──────── Provided material
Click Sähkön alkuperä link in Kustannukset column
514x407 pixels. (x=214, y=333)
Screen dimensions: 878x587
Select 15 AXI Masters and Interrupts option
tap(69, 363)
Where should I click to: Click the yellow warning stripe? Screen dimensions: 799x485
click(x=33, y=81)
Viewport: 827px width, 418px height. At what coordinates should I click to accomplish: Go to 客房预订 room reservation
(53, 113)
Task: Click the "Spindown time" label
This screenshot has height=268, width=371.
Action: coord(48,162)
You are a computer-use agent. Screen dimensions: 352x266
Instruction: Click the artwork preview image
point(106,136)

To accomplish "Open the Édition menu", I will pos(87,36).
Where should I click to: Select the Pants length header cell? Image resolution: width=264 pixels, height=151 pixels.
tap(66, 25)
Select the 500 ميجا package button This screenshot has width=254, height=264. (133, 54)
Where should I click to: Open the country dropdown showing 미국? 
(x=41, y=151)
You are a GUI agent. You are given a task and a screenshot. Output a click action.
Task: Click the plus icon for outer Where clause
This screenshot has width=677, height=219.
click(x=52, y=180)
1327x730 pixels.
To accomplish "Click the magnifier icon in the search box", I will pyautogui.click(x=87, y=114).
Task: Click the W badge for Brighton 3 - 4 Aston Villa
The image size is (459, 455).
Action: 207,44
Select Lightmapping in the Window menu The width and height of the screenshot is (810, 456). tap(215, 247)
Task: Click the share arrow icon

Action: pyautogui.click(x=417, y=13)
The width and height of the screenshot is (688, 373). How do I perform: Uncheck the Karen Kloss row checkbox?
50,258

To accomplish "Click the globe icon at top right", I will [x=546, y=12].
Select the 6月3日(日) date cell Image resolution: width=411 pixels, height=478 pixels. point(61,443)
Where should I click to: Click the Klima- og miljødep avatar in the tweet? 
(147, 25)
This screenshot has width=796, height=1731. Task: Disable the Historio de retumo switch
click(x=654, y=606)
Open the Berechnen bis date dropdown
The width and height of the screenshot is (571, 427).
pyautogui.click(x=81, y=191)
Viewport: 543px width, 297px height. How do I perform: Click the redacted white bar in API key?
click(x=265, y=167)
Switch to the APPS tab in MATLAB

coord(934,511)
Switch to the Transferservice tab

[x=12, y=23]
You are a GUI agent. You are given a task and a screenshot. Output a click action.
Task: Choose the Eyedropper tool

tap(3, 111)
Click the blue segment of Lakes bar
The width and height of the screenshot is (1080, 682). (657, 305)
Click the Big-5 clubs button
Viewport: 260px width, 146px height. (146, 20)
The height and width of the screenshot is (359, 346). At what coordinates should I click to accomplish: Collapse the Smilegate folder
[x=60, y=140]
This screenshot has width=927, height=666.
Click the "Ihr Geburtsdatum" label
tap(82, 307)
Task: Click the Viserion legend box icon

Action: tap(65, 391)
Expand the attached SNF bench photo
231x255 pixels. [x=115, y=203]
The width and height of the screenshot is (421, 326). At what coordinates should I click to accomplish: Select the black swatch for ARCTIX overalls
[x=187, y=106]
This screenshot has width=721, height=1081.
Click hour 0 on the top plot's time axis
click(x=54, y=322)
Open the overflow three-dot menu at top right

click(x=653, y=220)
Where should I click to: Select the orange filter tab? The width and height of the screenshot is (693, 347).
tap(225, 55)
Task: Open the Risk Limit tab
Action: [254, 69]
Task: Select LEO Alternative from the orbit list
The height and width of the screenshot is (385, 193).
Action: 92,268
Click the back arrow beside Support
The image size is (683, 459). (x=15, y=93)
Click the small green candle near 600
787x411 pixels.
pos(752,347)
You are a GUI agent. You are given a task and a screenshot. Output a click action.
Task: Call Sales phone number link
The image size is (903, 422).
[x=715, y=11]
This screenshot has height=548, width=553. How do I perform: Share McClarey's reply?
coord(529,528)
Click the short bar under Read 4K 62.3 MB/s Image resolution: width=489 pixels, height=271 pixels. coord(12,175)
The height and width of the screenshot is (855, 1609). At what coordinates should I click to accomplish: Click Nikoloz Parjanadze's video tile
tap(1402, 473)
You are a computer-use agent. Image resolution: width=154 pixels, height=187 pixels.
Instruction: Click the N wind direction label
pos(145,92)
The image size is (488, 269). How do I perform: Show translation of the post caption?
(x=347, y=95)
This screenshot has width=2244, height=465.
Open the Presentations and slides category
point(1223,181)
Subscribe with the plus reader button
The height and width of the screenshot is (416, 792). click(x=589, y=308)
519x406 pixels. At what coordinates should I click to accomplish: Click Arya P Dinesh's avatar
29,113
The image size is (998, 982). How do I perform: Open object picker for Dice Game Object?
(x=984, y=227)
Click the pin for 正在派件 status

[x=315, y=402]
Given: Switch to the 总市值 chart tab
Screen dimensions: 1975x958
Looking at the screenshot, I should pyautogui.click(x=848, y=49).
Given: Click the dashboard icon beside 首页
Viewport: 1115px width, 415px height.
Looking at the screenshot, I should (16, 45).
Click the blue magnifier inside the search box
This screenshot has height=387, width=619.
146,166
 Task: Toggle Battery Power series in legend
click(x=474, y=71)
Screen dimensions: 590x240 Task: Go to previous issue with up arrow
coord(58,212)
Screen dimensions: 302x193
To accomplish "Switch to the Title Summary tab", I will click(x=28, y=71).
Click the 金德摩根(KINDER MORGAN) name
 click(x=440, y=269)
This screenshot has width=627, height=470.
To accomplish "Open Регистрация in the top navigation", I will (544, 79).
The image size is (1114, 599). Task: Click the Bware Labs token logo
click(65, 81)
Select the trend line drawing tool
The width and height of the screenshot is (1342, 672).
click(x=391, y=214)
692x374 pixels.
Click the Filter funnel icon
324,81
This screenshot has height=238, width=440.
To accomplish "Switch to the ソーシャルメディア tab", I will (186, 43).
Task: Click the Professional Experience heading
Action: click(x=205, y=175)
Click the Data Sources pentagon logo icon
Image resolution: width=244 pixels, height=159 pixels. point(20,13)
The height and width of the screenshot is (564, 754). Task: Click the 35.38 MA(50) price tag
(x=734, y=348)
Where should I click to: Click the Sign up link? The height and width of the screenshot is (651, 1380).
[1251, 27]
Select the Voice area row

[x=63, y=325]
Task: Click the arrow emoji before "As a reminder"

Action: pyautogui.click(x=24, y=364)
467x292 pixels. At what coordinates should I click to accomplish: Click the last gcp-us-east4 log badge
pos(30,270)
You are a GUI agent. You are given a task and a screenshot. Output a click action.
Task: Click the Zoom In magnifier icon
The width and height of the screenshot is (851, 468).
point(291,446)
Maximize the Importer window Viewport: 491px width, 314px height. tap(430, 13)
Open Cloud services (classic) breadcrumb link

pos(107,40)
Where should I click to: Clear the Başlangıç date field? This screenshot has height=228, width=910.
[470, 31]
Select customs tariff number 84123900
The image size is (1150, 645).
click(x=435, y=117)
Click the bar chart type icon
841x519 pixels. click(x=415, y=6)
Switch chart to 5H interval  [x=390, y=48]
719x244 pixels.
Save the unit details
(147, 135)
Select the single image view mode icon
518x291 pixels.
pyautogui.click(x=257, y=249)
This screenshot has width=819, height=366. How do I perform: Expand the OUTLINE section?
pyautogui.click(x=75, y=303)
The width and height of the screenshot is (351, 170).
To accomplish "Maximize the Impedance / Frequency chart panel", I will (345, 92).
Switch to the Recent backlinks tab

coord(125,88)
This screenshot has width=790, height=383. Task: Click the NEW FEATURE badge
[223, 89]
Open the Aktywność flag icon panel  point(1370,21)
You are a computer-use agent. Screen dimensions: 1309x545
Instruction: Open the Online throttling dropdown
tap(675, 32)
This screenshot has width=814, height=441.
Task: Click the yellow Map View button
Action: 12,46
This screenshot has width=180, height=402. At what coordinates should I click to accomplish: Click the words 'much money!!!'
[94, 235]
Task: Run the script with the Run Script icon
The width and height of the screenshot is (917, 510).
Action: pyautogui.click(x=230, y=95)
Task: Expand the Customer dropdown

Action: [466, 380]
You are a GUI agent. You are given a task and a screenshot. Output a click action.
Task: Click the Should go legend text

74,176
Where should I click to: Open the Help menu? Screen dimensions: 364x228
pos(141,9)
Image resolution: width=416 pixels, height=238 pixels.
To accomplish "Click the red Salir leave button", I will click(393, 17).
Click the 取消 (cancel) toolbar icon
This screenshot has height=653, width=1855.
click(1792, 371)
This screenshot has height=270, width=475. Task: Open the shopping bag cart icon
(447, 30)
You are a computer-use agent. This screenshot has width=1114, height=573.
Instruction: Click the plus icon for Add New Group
────────────────
▶ [Task brief]:
Among the lines of the data above, count those containing the word "computer" and report the total alone.

▶ [Written response]:
4